WATCH: Canada’s rising tennis sensations, Milos Raonic and Eugenie Bouchard, are both one step closer to winning their first Grand Slam titles inspiring the next generation of tennis players to follow in their footsteps. Rob Leth reports.
The only Canadian woman to achieve a world top-10 ranking in tennis is watching Eugenie Bouchard’s run at Wimbledon with great interest.
Carling Bassett-Seguso was a world No. 8 almost 30 years ago. Currently 13th, Bouchard is assured of equalling that when the next rankings are released Monday.
The 20-year-old from Westmount, Que., became the first Canadian woman to reach Wimbledon’s semifinals with a 6-3, 6-4 win over ninth-seeded Angelique Kerber of Germany on Wednesday.
“I’m telling you she’s going to number one,” Bassett-Seguso told The Canadian Press. “I watched her play. I don’t watch too much women’s tennis to be honest with you. I watched that match and I was just blown away.
“She just takes the ball so aggressively. Her composure, I can’t even believe she’s 20. Her shot selection, her timing is impeccable. She really takes the ball early. If you look at her statistics, she hits more winners than errors.”
A victory over third-seeded Simona Halep of Romania in Thursday’s semifinal can push Bouchard’s ranking higher than eighth and set a new pinnacle in Canadian women’s tennis.
Bassett-Seguso intends to be watching from her home in Bradenton, Fla., as Bouchard attempts to make more Canadian tennis history.
“It gives me great interest to watch now,” the 46-year-old said. “She has such great potential.
“I love Wimbledon. I look at it and say ‘they hit the ball way harder than I did.’ It’s a totally different game now. What’s exciting is she can hit a lot of other shots too. I like to see the creativity too.”
Bouchard also reached the semifinals of this year’s French Open and Australian Open. Canada’s Federation Cup captain Sylvain Bruneau agrees with the Bassett-Seguso’s assessment of Bouchard’s potential.
“Can she be No. 1 one day? I wouldn’t dare to put any limits on Eugenie,” he said. “With three semifinals at 20 years old and the type of tennis she plays, I don’t think there is a limit.
“I think she can aim for big things in tennis.
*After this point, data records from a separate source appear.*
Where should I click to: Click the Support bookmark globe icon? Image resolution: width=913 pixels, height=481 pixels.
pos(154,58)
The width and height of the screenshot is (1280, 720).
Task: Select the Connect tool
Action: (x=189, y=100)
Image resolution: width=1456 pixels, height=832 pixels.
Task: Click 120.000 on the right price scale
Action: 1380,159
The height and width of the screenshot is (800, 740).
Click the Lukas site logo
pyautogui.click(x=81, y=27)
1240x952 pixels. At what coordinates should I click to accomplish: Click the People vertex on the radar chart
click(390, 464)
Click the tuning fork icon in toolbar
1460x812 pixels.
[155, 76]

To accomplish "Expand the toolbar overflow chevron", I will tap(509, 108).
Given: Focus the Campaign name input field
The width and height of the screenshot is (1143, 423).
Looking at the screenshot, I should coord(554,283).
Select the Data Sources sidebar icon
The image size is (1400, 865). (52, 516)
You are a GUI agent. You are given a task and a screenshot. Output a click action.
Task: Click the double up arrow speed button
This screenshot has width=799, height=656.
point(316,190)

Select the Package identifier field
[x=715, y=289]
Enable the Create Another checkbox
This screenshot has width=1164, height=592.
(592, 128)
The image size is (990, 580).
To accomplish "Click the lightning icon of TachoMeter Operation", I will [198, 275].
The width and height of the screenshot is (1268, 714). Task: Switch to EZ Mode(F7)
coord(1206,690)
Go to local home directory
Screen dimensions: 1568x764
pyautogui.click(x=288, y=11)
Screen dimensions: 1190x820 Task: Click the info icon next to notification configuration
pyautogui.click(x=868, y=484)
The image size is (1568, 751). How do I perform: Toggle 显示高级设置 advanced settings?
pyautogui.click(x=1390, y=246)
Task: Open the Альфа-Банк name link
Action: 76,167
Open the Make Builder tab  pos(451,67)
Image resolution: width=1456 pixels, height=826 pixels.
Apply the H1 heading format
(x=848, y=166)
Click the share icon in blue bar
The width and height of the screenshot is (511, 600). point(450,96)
No. 1 in the world is something that is very possible. Right now, she’s playing great tennis.”
These are heady days in Canadian tennis. Milos Raonic of Thornhill, Ont., also earned his first Grand Slam semifinal berth Wednesday with a 6-7, 6-2, 6-4, 7-6 (4) win over Australia’s Nick Kyrgios.
Bassett-Seguso, who blazed her own tennis trail in the 1980s, is enjoying it from afar.
“For me, it’s great,” she said. “There’s a big interest and I think it’s going to be such a great asset to Canadian tennis itself, on the men’s side too.”
Toronto’s Bassett-Seguso turned pro at 15 in 1983 when there were no age minimums to play on tour. She reached No. 8 in the world two years later.
She was a semifinalist at the U.S. Open in 1984 when she lost to Chris Evert. She also reached the quarter-finals of the Australian and French Opens during her career.
She married U.S. tennis player Robert Seguso in 1987. The couple once ran a tennis academy in Florida, but are no longer involved in the sport. They have five children ranging in age from two to 26.
The blonde, photogenic Bassett-Seguso became a Canadian celebrity with the nickname “Darling Carling.” The teenager worked for the Ford Modelling Agency. She acted in the teen movie “Spring Fever”, as well as a television episode of “The Littlest Hobo.”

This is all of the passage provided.